>>>

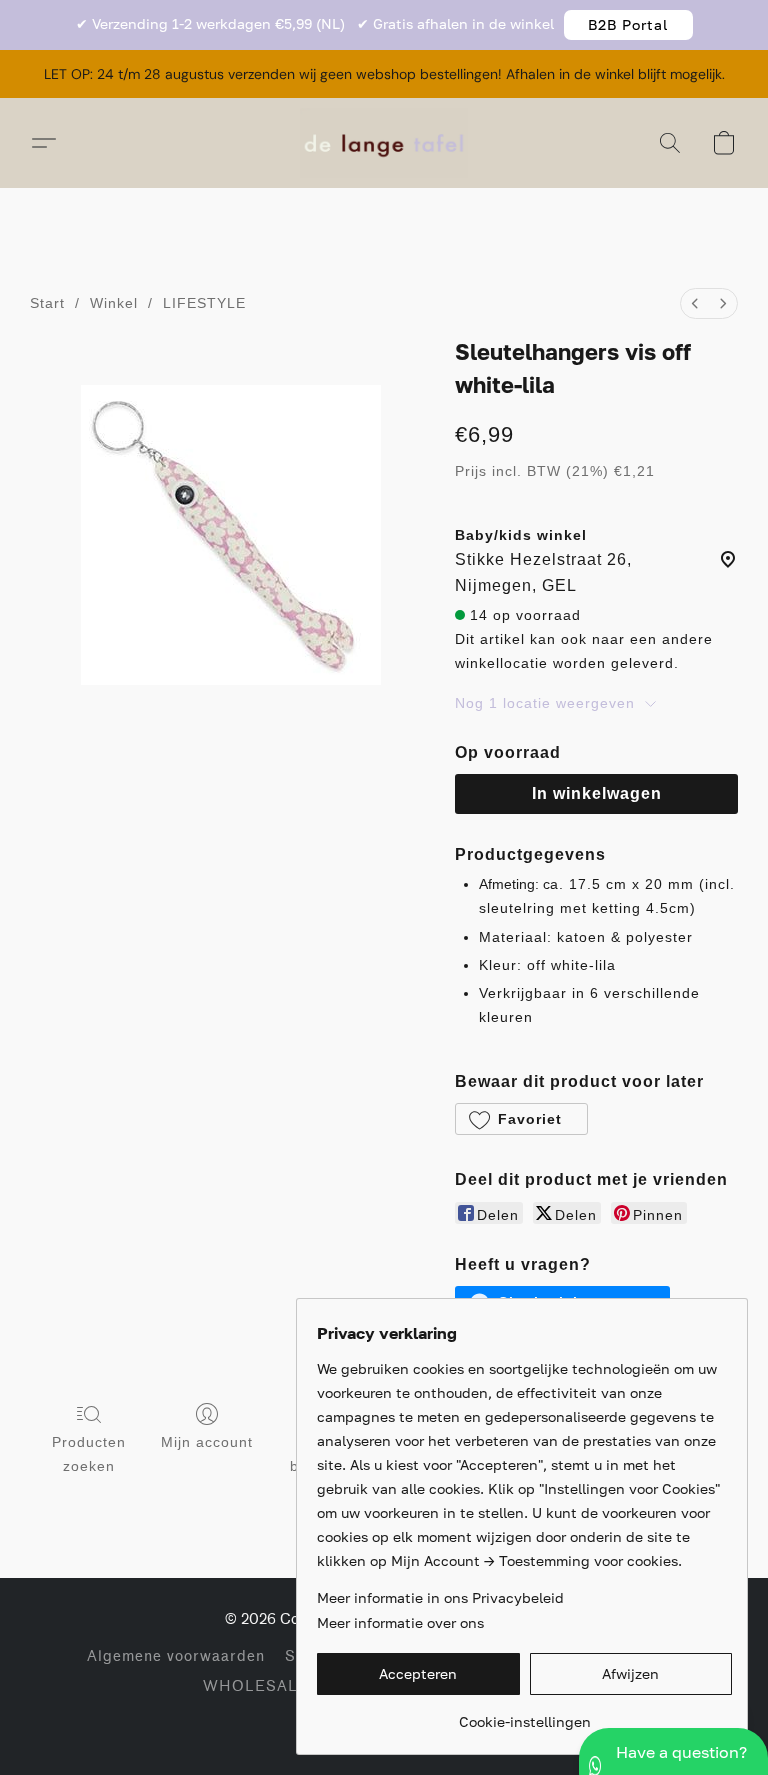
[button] (628, 25)
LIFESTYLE (204, 303)
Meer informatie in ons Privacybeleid (440, 1597)
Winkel (114, 303)
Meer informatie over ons (400, 1622)
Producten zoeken (89, 1454)
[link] (524, 1714)
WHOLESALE (256, 1686)
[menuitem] (695, 303)
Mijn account (207, 1442)
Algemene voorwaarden (176, 1656)
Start (47, 303)
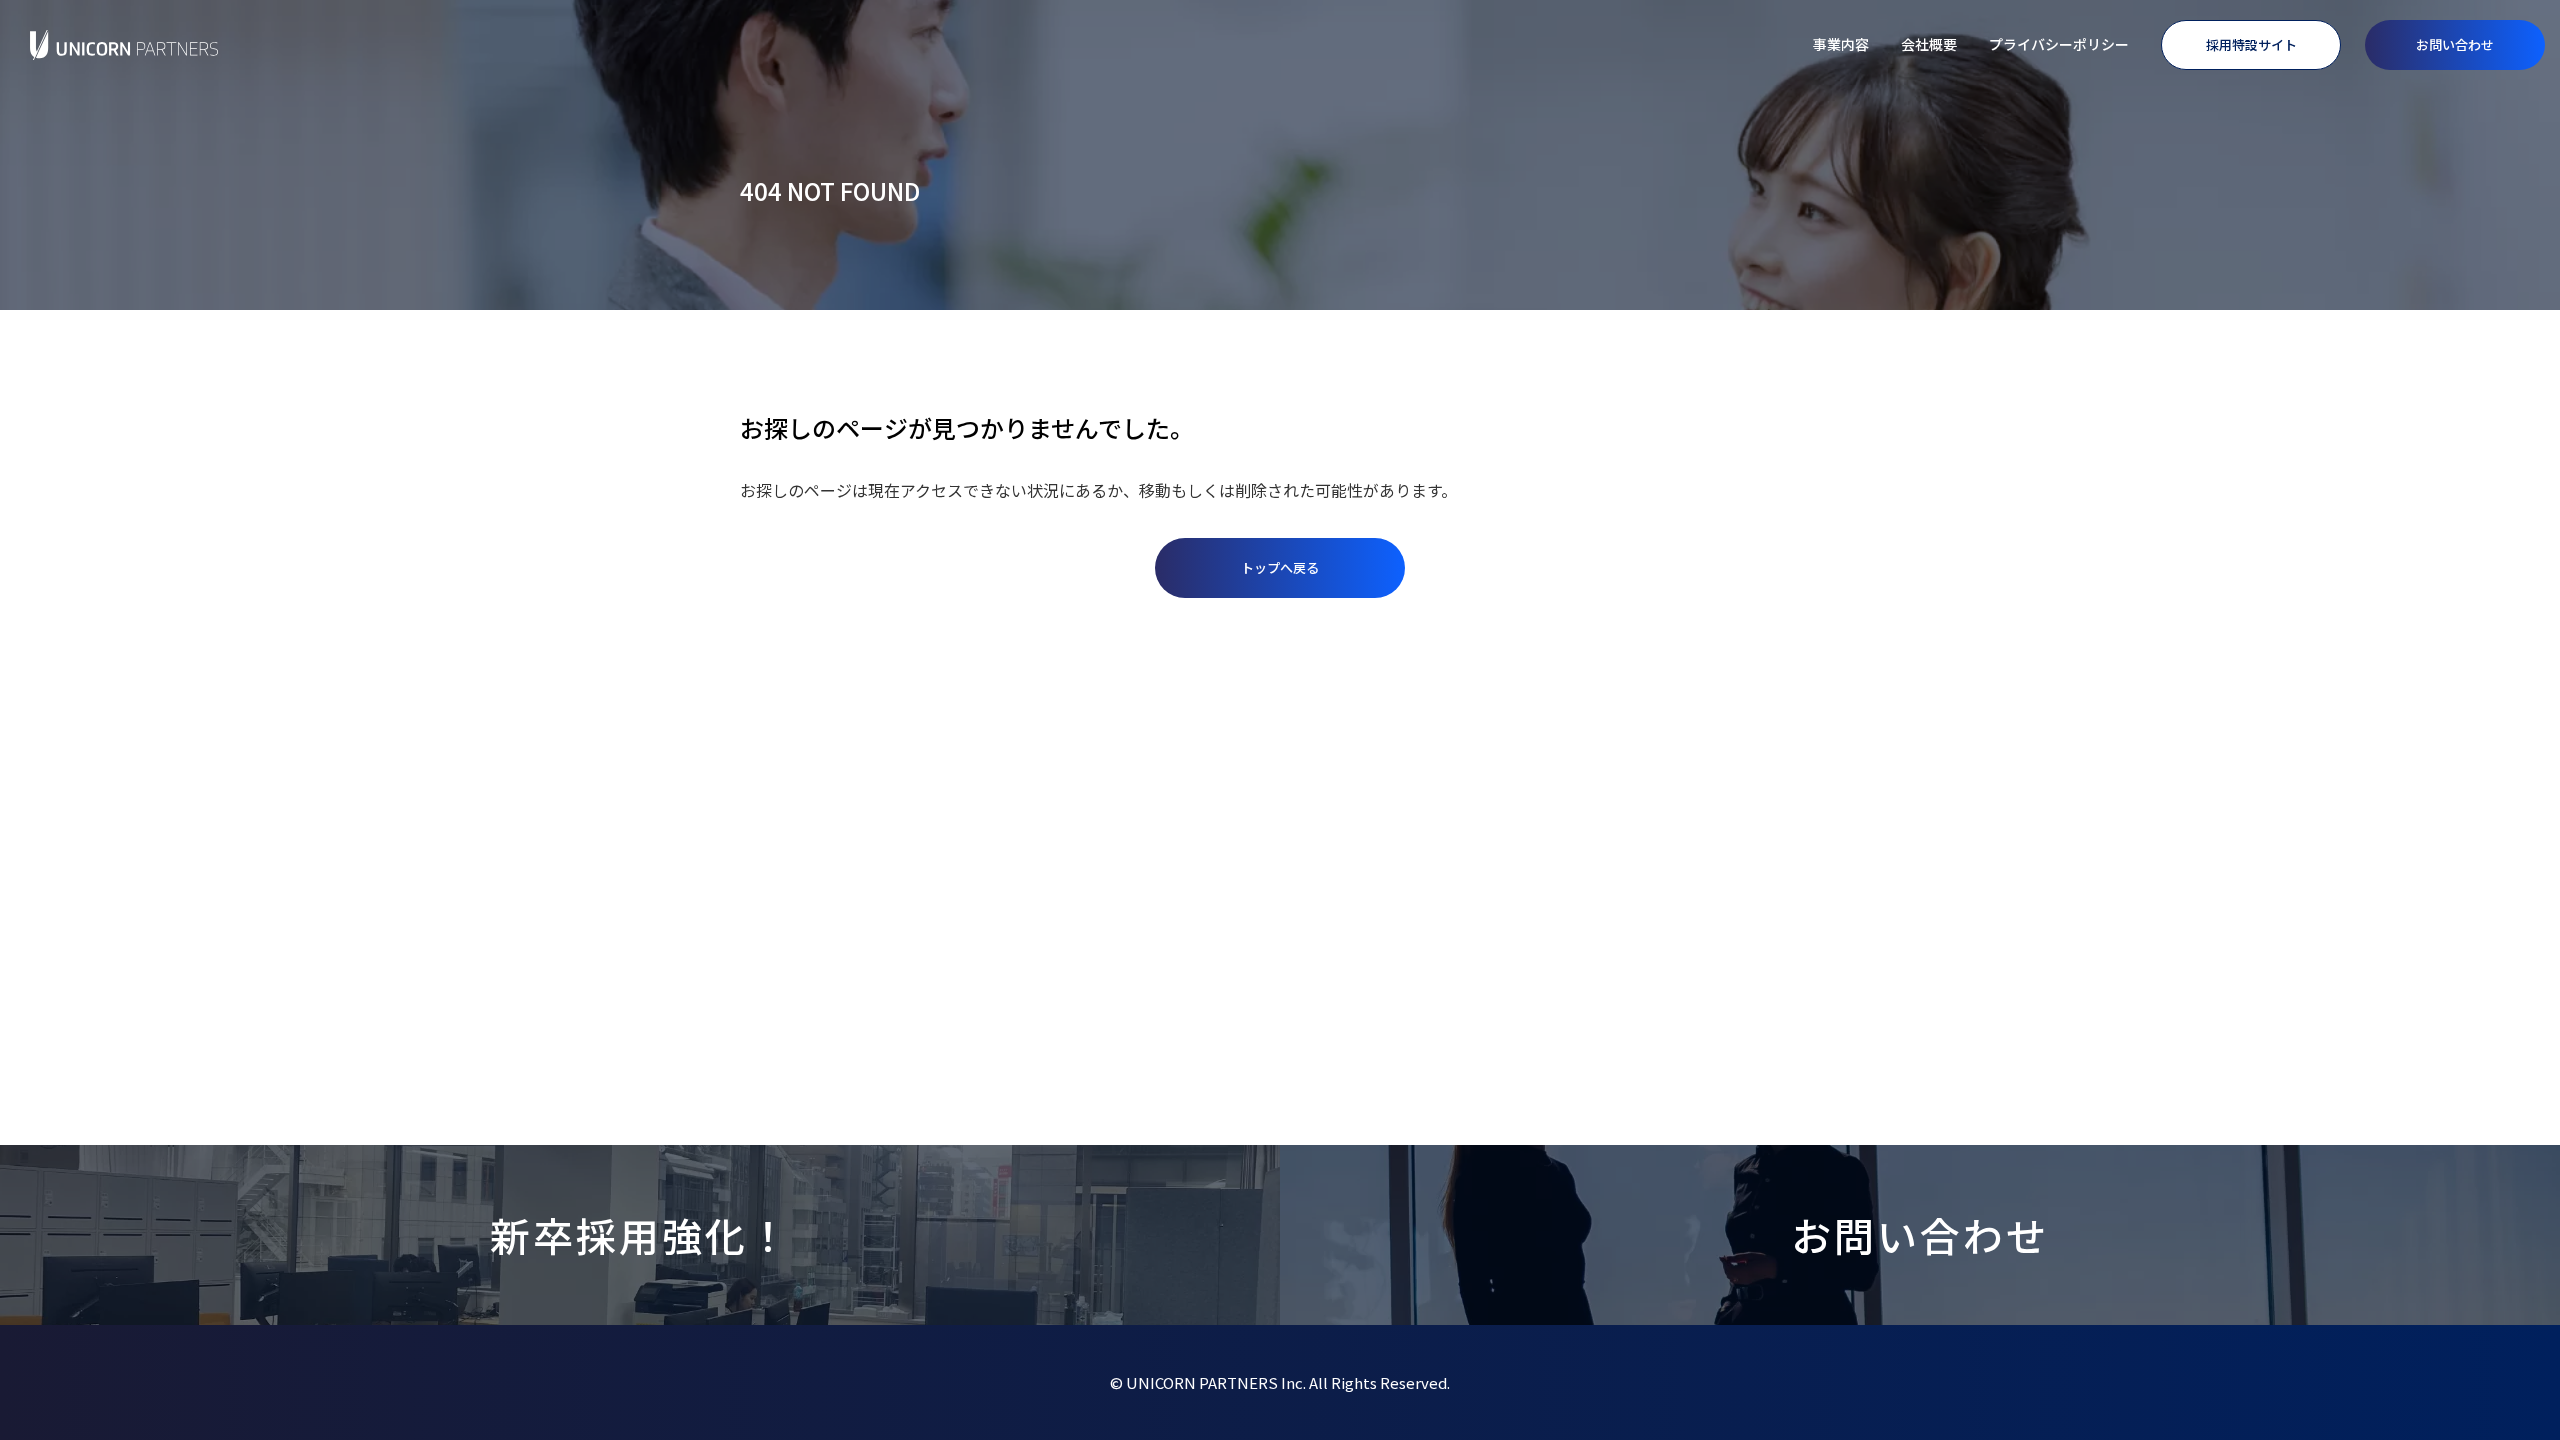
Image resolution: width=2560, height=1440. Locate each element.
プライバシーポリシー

<<<

▶ _TASK DETAILS_: Extract, verbatim and alone, the lines from the line that contains "Producten zoeken (89, 1454)" to the last line of the records, inclusive; drop any picture.

▶ _ANSWER SECTION_:
Producten zoeken (89, 1454)
[link] (524, 1714)
WHOLESALE (256, 1686)
[menuitem] (695, 303)
Mijn account (207, 1442)
Algemene voorwaarden (176, 1656)
Start (47, 303)
Image resolution: width=2560, height=1440. Locate each element.
プライバシーポリシー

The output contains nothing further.